__Directions for this task__
Skip the pictures. Retype exactly, and only, the lines between the line holding "Image resolution: width=888" and the last line below, inclusive.

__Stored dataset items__
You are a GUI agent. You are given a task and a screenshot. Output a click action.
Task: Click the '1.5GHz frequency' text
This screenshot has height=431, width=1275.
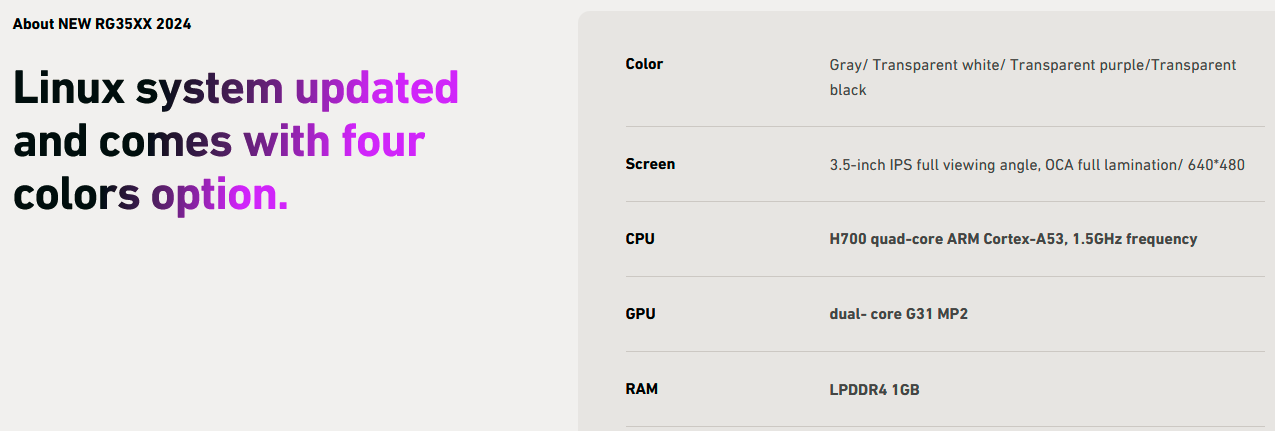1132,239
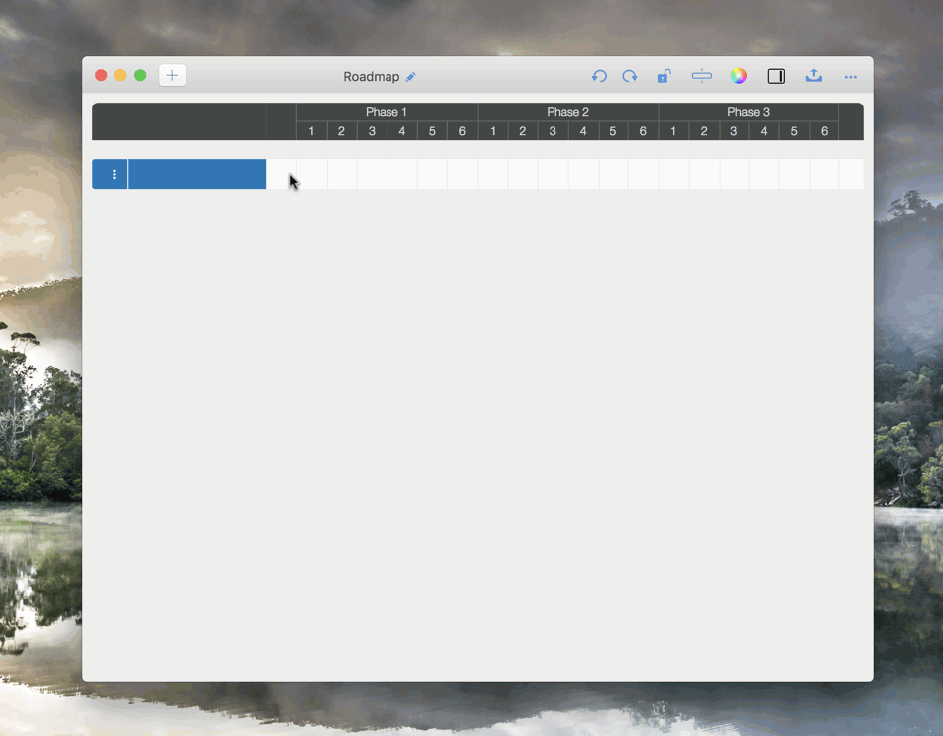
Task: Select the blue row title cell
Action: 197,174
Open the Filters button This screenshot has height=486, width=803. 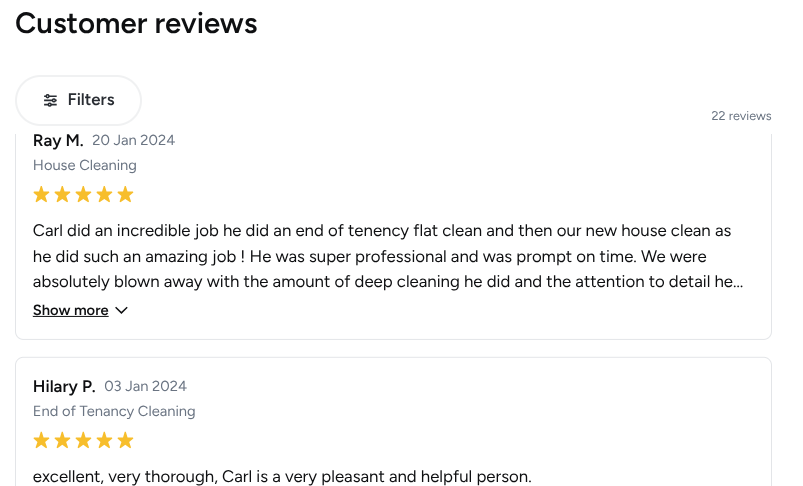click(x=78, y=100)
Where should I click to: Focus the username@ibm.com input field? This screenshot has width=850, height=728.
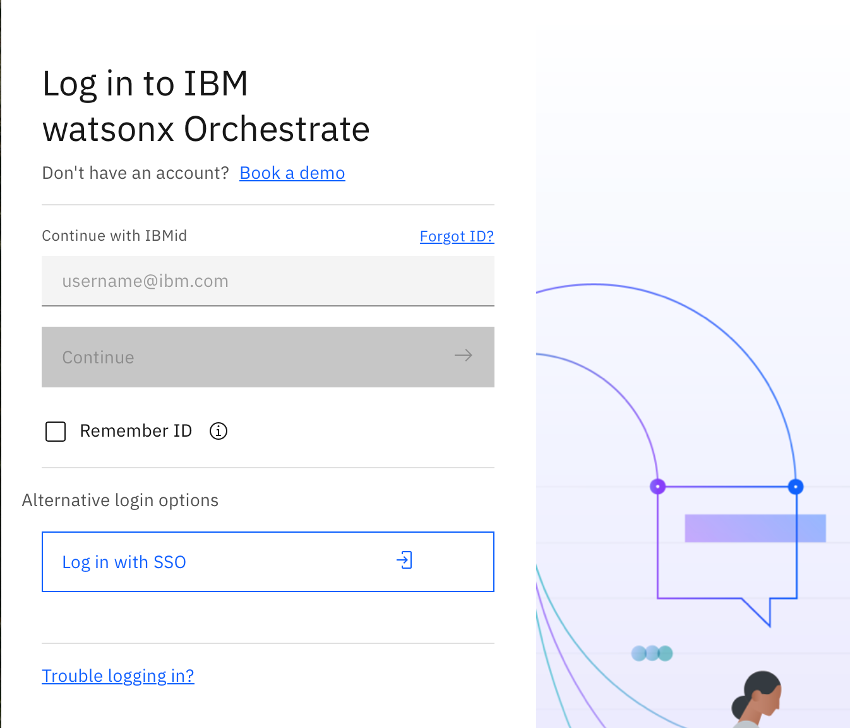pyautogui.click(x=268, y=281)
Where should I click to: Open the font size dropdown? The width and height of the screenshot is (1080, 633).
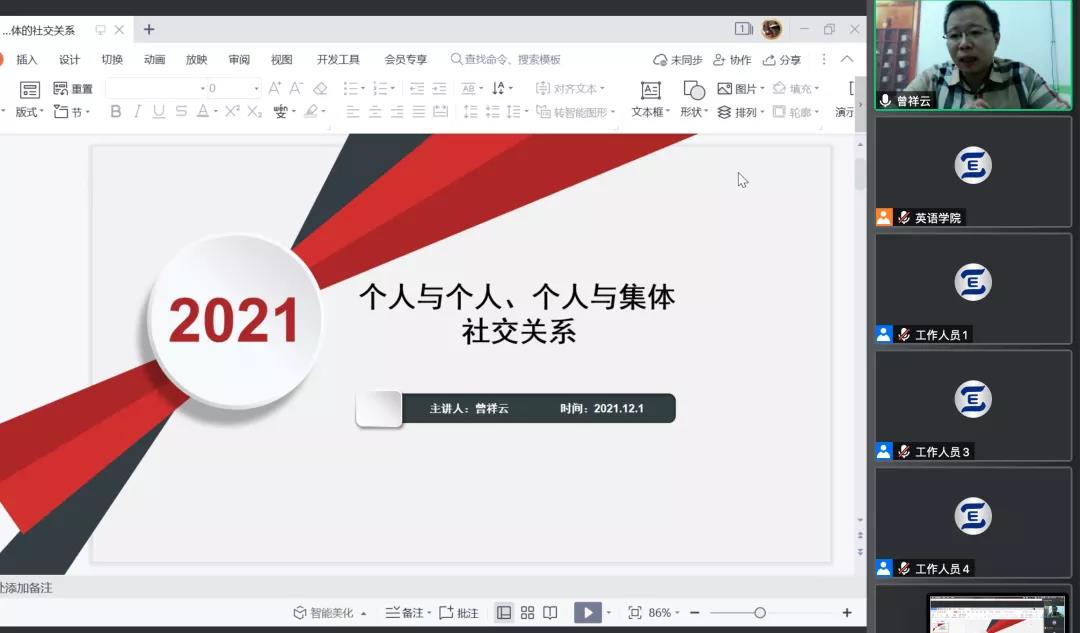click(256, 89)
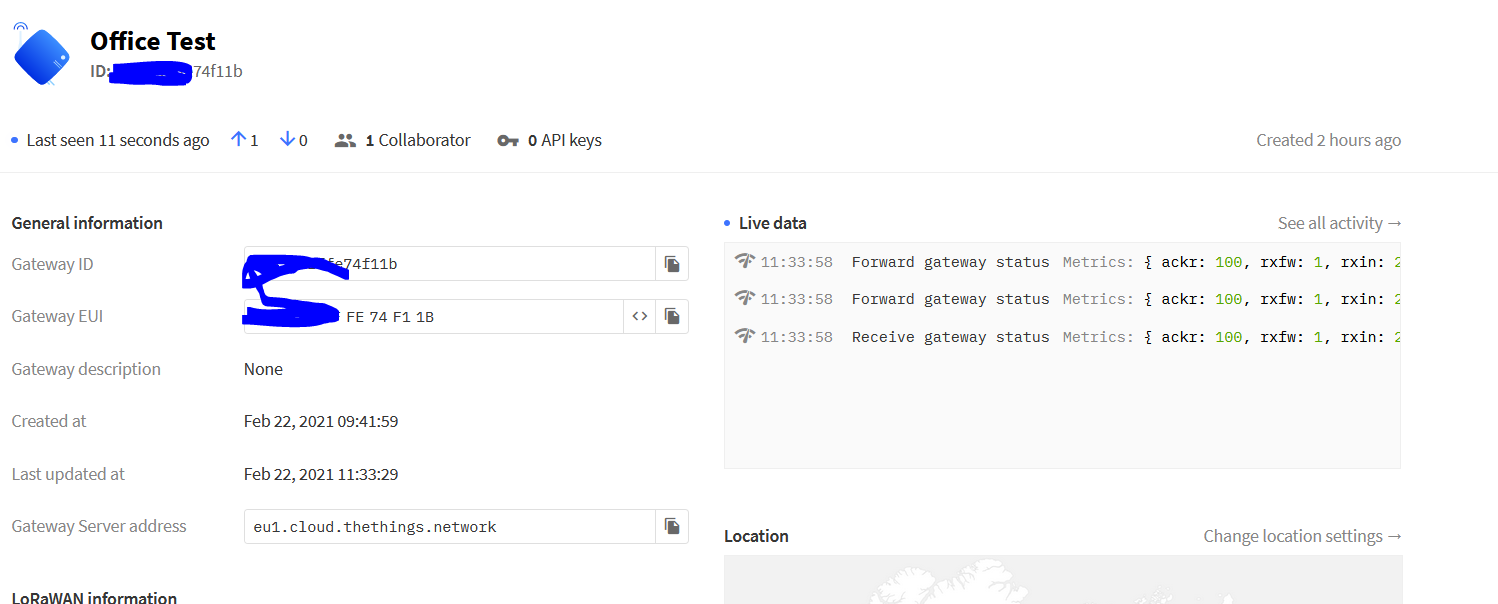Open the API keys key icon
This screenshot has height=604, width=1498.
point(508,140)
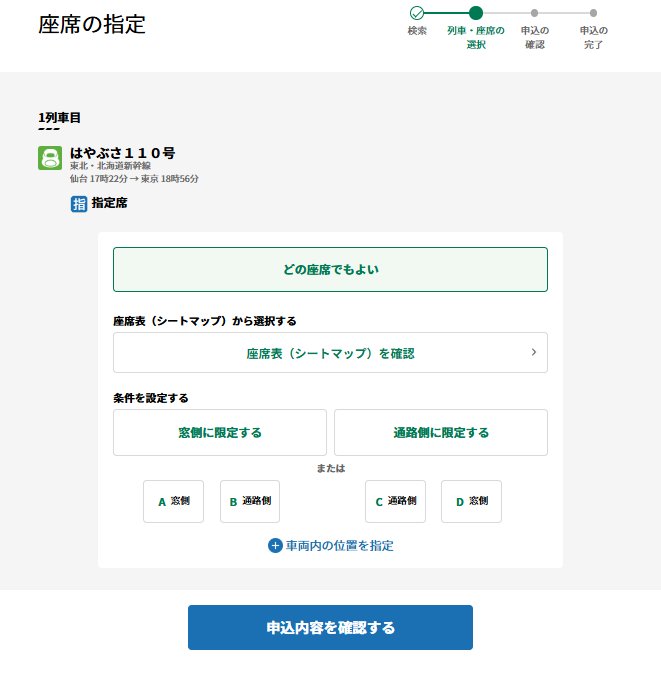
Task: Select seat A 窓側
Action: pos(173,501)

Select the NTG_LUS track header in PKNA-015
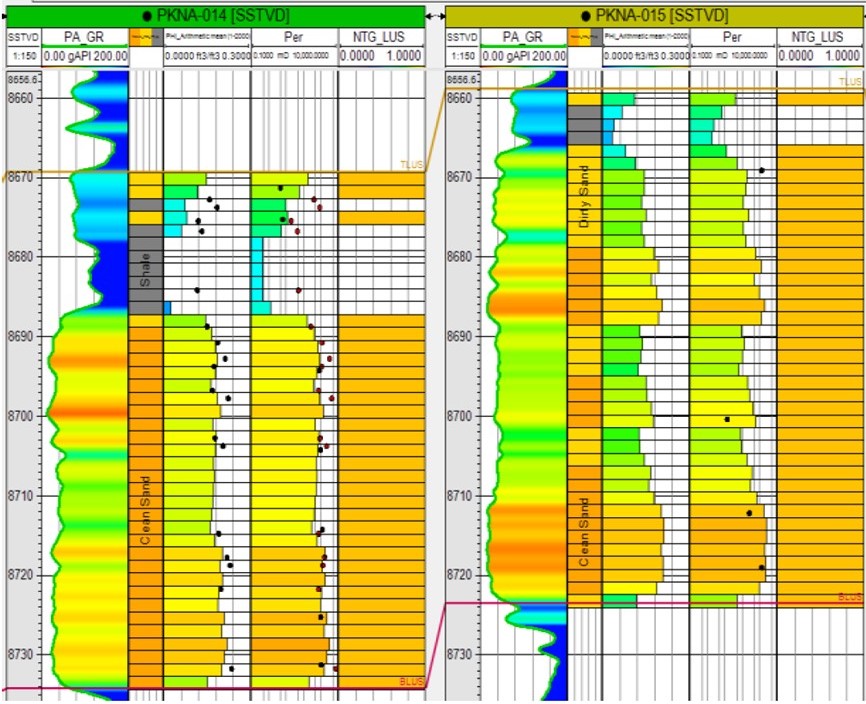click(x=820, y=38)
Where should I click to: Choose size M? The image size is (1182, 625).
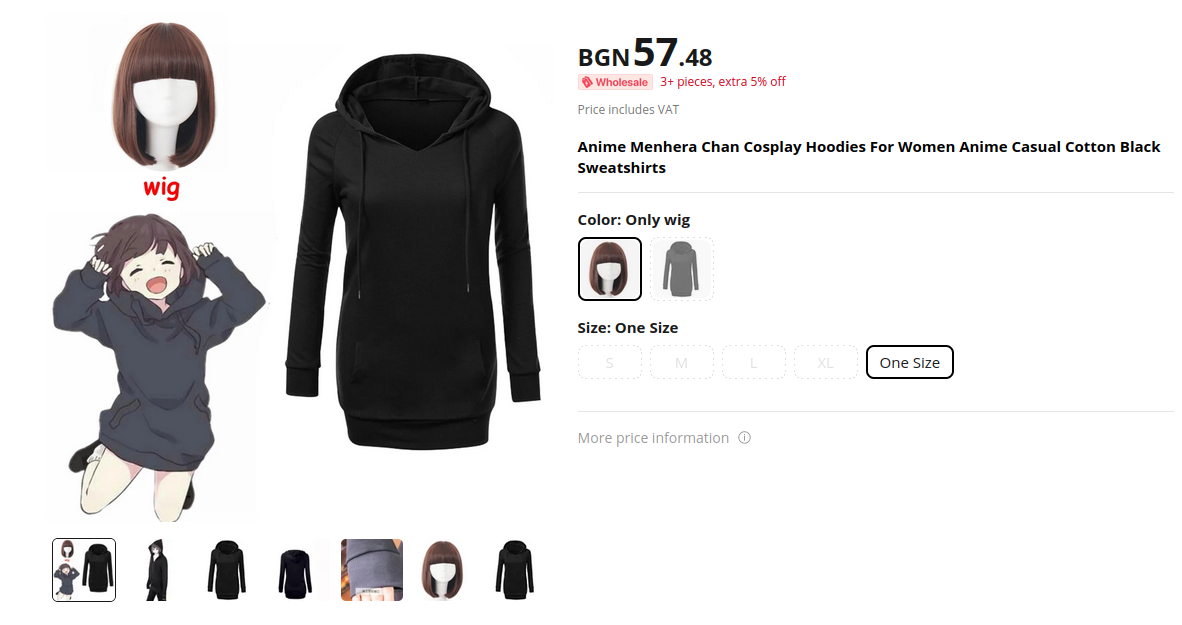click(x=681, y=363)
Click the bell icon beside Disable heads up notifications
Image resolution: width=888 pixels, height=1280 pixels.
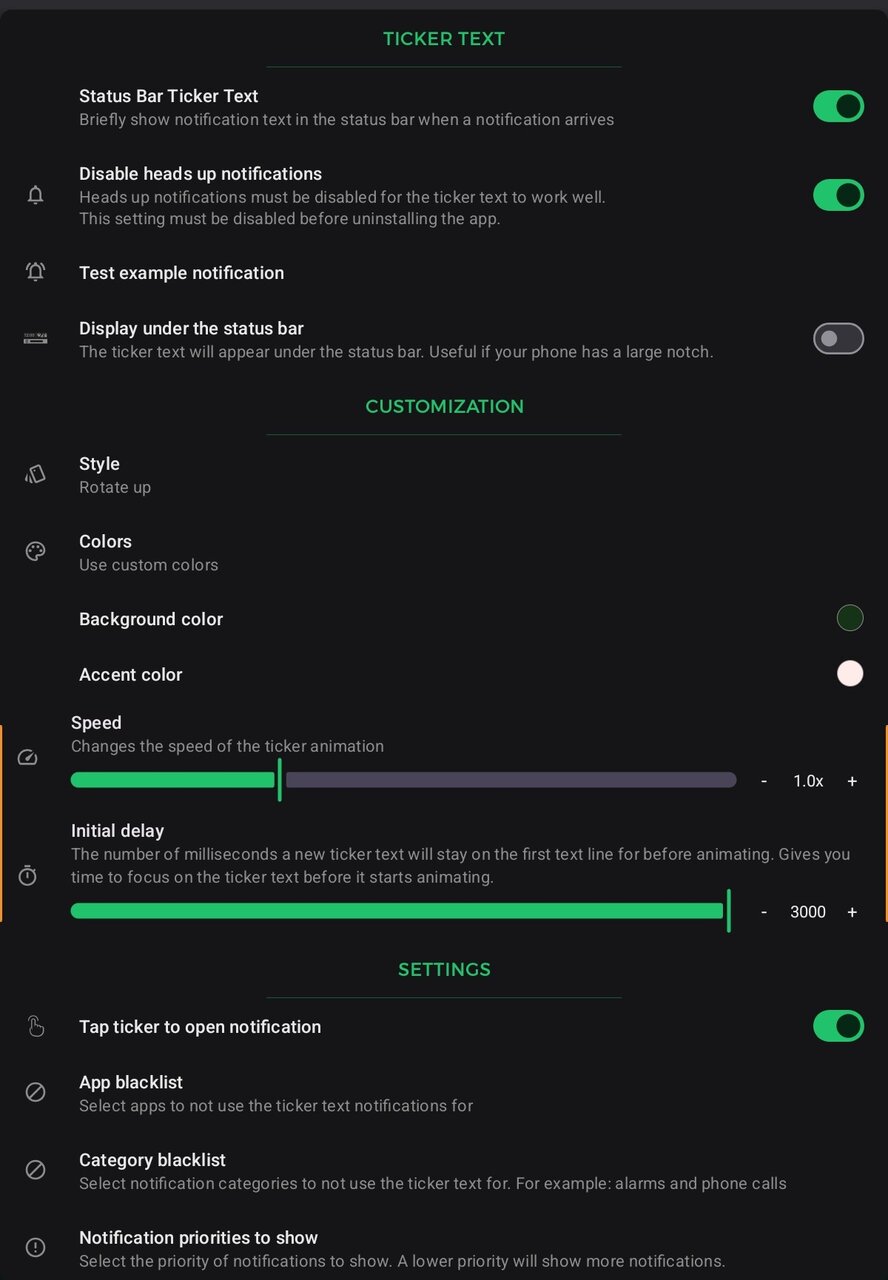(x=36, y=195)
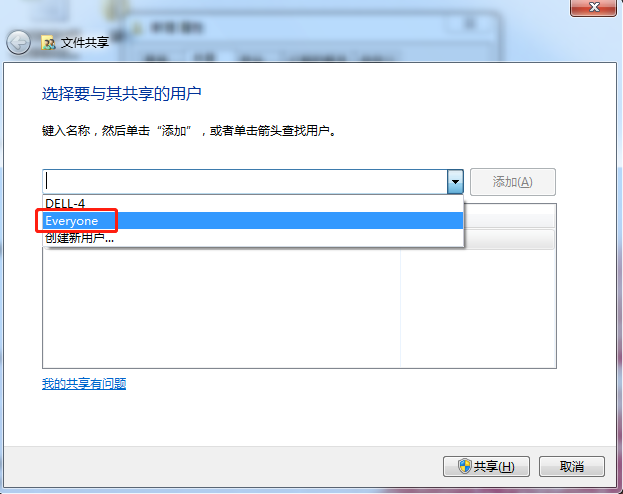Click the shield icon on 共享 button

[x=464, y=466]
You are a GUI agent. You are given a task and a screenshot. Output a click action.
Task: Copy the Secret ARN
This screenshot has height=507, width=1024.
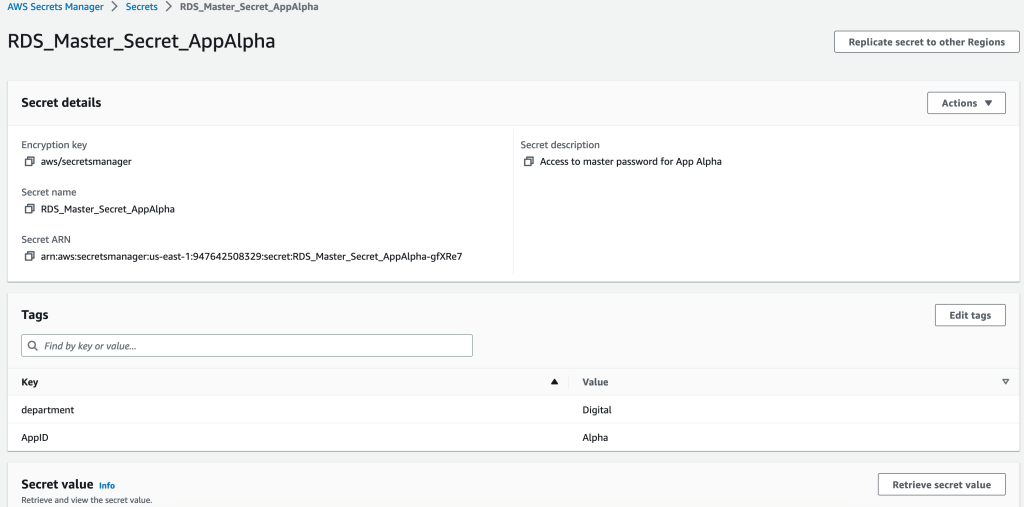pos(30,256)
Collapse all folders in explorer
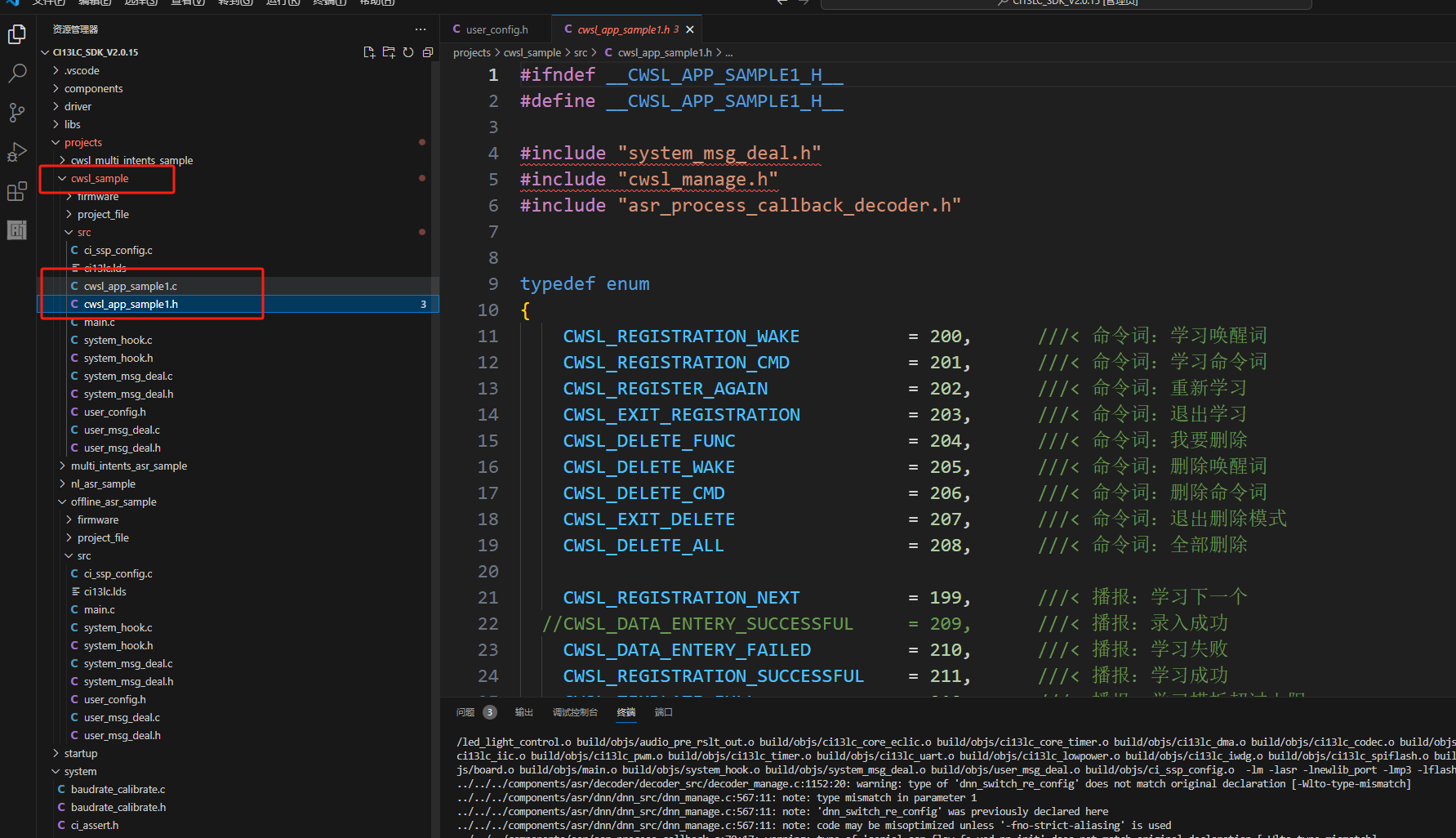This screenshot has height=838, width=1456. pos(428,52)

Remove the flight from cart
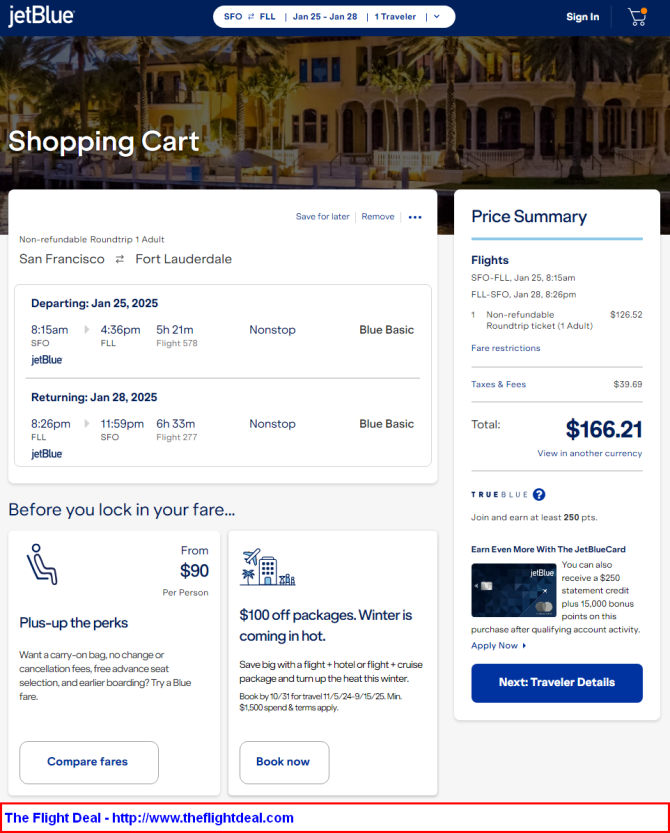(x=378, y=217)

__Solution for this problem__
Image resolution: width=888 pixels, height=1280 pixels.
(x=36, y=195)
Click the shield icon on 共享 button

[x=464, y=466]
You are a GUI agent. You are given a task and a screenshot. Output a click action.
Task: Copy the Secret ARN
This screenshot has height=507, width=1024.
pos(30,256)
Collapse all folders in explorer
This screenshot has height=838, width=1456. pos(428,52)

Remove the flight from cart
(x=378, y=217)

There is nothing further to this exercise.